(Stored data entries)
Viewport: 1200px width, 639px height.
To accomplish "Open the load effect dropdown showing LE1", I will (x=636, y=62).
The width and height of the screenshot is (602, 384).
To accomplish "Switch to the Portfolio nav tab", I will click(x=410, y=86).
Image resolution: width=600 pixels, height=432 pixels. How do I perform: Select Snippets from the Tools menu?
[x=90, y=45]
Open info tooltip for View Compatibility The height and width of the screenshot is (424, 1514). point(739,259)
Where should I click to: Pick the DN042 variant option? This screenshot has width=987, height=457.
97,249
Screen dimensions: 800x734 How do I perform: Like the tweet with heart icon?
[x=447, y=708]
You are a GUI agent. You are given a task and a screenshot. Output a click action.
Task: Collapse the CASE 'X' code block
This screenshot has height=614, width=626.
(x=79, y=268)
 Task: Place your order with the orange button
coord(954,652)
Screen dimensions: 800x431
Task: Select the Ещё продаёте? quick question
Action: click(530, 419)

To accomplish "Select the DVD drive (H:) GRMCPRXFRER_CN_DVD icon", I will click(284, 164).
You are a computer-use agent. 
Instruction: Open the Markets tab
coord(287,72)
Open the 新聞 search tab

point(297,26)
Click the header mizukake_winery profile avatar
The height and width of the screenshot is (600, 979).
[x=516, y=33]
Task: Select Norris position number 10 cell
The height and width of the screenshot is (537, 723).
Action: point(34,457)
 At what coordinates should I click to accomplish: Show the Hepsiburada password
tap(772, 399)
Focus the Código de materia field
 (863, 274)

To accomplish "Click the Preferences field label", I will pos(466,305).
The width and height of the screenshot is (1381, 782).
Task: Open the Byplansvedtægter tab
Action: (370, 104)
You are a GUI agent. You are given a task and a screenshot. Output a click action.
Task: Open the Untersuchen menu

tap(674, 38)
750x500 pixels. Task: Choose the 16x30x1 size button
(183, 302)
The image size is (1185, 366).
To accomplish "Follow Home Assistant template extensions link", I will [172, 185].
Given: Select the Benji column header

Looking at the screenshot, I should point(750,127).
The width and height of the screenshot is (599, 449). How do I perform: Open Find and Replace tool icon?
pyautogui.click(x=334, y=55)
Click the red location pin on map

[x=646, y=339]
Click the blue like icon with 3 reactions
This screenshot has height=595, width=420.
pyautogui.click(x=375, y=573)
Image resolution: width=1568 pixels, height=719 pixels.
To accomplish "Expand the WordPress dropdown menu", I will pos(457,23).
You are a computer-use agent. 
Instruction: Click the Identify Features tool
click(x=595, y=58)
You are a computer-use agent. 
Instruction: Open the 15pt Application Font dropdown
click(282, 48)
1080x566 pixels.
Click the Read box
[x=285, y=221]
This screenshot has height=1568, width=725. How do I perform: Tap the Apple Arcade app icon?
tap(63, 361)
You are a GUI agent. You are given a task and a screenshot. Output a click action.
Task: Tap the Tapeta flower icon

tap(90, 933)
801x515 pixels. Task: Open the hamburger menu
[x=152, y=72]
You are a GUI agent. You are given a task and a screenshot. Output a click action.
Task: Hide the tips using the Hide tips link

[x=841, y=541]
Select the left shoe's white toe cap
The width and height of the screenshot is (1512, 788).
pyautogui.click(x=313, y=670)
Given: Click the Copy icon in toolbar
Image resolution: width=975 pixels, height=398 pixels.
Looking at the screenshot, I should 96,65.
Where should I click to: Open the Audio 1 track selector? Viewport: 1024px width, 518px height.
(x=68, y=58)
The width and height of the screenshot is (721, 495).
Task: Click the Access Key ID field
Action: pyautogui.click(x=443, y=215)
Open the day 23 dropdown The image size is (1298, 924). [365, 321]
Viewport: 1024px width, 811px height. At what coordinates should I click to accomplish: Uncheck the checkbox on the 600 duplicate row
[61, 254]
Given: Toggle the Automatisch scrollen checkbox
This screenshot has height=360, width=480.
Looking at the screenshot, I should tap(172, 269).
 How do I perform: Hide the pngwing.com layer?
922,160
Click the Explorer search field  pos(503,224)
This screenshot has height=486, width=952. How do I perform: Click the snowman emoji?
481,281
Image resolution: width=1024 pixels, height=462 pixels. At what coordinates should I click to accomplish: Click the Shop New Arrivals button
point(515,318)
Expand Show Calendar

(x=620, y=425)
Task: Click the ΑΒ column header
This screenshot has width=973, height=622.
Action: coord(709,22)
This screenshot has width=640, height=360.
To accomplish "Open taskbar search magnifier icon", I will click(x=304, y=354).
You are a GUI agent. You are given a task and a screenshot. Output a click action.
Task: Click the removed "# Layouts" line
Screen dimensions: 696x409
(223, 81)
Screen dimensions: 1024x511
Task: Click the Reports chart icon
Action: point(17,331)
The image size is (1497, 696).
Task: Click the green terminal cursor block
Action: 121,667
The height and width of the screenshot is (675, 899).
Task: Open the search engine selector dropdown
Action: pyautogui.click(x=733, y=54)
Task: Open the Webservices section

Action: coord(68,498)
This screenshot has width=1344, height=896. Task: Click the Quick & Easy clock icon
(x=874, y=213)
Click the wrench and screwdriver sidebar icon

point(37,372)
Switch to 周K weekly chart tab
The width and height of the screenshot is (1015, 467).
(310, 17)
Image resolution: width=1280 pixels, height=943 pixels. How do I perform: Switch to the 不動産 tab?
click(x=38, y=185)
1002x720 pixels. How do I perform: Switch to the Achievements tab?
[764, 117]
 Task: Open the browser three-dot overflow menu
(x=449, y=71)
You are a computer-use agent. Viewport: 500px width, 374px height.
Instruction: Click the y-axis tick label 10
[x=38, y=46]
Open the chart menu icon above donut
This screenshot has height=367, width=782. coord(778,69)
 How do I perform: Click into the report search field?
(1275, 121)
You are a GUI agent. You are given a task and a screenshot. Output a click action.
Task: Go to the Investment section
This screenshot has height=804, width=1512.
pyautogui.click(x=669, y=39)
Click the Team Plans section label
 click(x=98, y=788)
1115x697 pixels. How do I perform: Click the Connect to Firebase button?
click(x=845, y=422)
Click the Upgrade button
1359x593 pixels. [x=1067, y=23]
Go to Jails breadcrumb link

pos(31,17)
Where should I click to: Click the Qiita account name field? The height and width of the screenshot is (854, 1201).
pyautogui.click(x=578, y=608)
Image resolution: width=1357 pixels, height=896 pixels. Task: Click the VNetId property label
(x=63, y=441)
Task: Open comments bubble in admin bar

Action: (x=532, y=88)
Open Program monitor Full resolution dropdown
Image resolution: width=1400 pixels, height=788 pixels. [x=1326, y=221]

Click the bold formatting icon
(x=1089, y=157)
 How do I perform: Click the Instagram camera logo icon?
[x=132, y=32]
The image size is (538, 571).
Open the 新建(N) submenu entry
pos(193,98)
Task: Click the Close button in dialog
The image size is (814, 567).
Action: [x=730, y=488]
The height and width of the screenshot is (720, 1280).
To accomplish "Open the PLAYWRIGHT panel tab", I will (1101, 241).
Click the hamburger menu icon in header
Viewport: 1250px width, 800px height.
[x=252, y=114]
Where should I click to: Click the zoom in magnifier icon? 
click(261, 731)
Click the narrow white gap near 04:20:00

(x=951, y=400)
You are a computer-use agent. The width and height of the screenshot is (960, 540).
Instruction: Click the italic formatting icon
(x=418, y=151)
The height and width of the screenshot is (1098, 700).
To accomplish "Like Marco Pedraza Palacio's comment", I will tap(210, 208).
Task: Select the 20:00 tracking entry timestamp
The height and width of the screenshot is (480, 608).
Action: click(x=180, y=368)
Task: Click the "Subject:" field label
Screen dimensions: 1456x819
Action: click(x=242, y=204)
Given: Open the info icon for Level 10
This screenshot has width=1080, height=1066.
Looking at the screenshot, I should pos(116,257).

Task: Bring together every line in the entries that holds the string "info".

Solved exercise:
Open info tooltip for View Compatibility The height and width of the screenshot is (424, 1514). point(739,259)
Given: Open the info icon for Level 10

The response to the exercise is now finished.